*EXERCISE TASKS:*
• a. In the Armagnac presentation, what year does the first written record of Armagnac date from?
• b. From the Armagnac presentation, write out the passage that begins at the words "Presentation of ARMAGNAC" and stops after "exportation became easier.".
• c. Using the Armagnac presentation, explain why Armagnac long remained a local product.

*TEXT SEGMENT:*
Presentation of ARMAGNAC
Dernière mise à jour : 6 oct.
Cognac Show London, April 22/23 2022
Armagnac is a grape brandy produced primarily from four grape varieties (Ugni Blanc, Folle Blanche, Baco 22A and Colombard), although 10 are permitted. Made in the Gascony region of France to the south of Bordeaux (split into three areas: Bas Armagnac, Tenareze and Haut Armagnac), it is distilled only once and often aged for many decades.
Believed to be the oldest brandy in France, the first written record of Armagnac dates from 1411, meaning it predates Cognac by at least 200 years. Due to the location of the region (away from the coast), it remained a local product until the River Baise was canalised in the 19th century and exportation became easier.

*LISTED ENTRIES:*
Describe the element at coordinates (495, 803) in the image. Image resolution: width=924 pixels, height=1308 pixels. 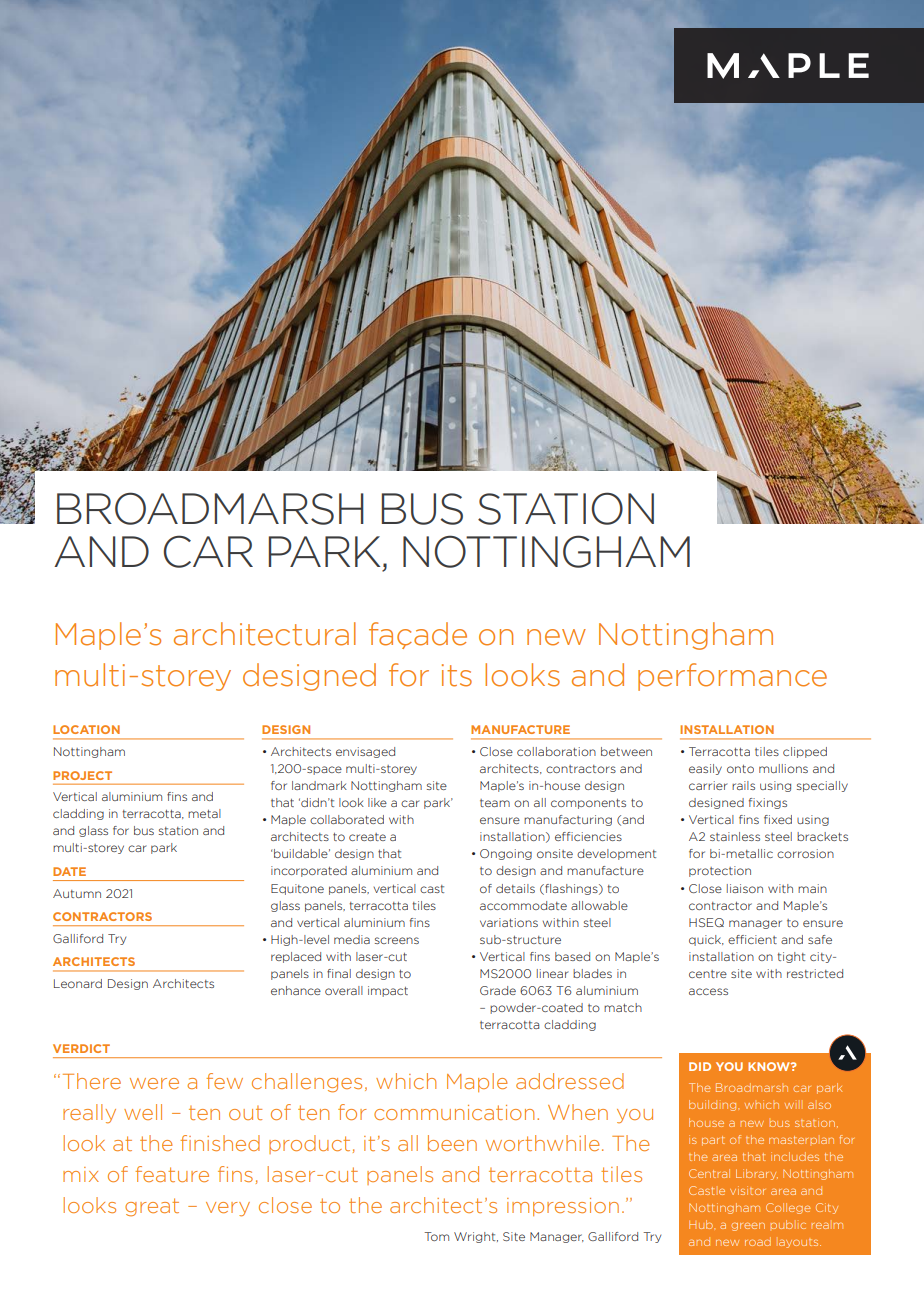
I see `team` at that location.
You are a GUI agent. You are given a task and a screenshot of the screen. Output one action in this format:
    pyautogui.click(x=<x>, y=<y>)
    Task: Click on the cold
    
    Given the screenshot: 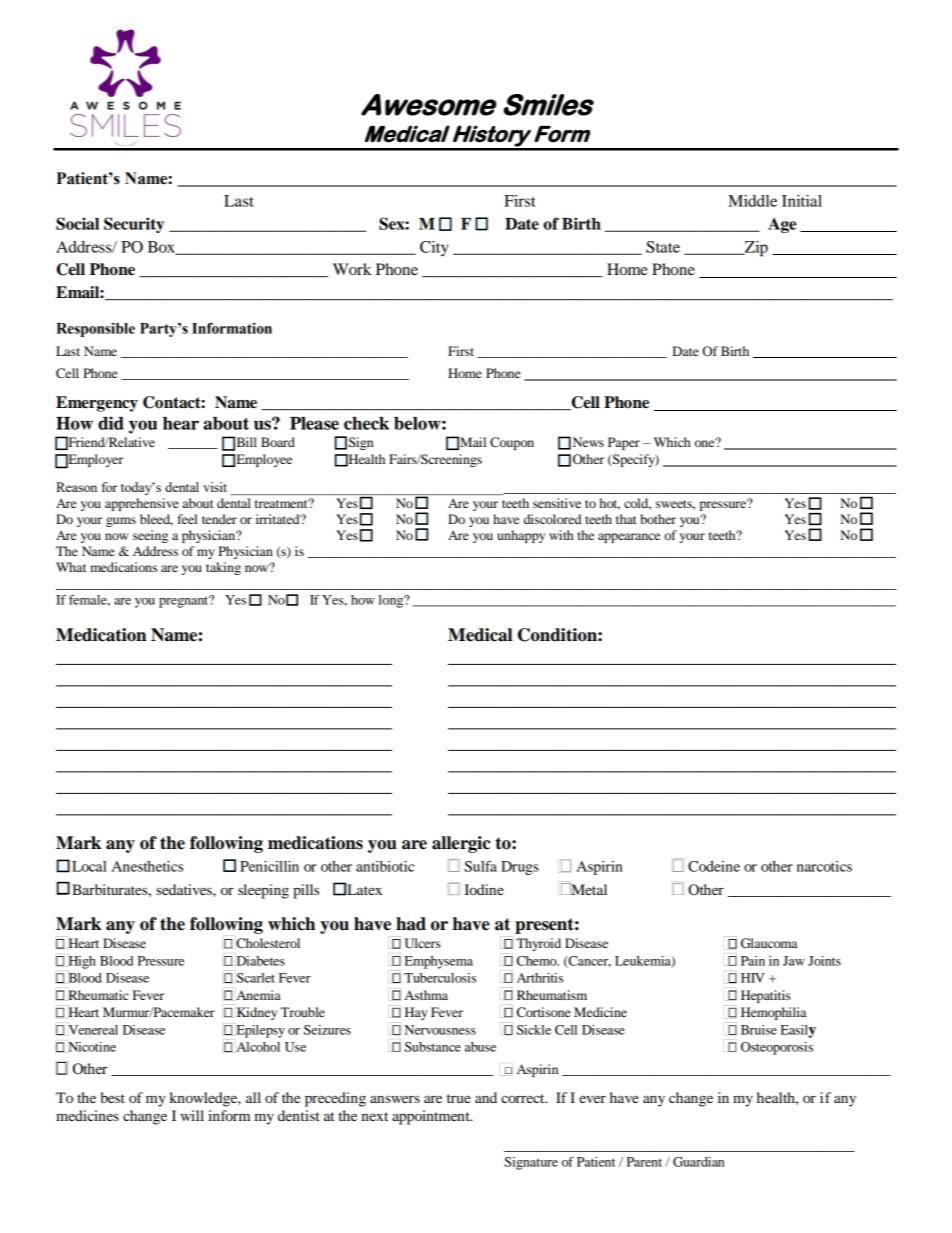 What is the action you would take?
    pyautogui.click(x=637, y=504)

*RESPONSES PER TASK:*
• a. 1411

• b.
Presentation of ARMAGNAC
Dernière mise à jour : 6 oct.
Cognac Show London, April 22/23 2022
Armagnac is a grape brandy produced primarily from four grape varieties (Ugni Blanc, Folle Blanche, Baco 22A and Colombard), although 10 are permitted. Made in the Gascony region of France to the south of Bordeaux (split into three areas: Bas Armagnac, Tenareze and Haut Armagnac), it is distilled only once and often aged for many decades.
Believed to be the oldest brandy in France, the first written record of Armagnac dates from 1411, meaning it predates Cognac by at least 200 years. Due to the location of the region (away from the coast), it remained a local product until the River Baise was canalised in the 19th century and exportation became easier.

• c. The region lies away from the coast, so Armagnac stayed a local product. Exportation became easier only once the River Baise was canalised in the 19th century.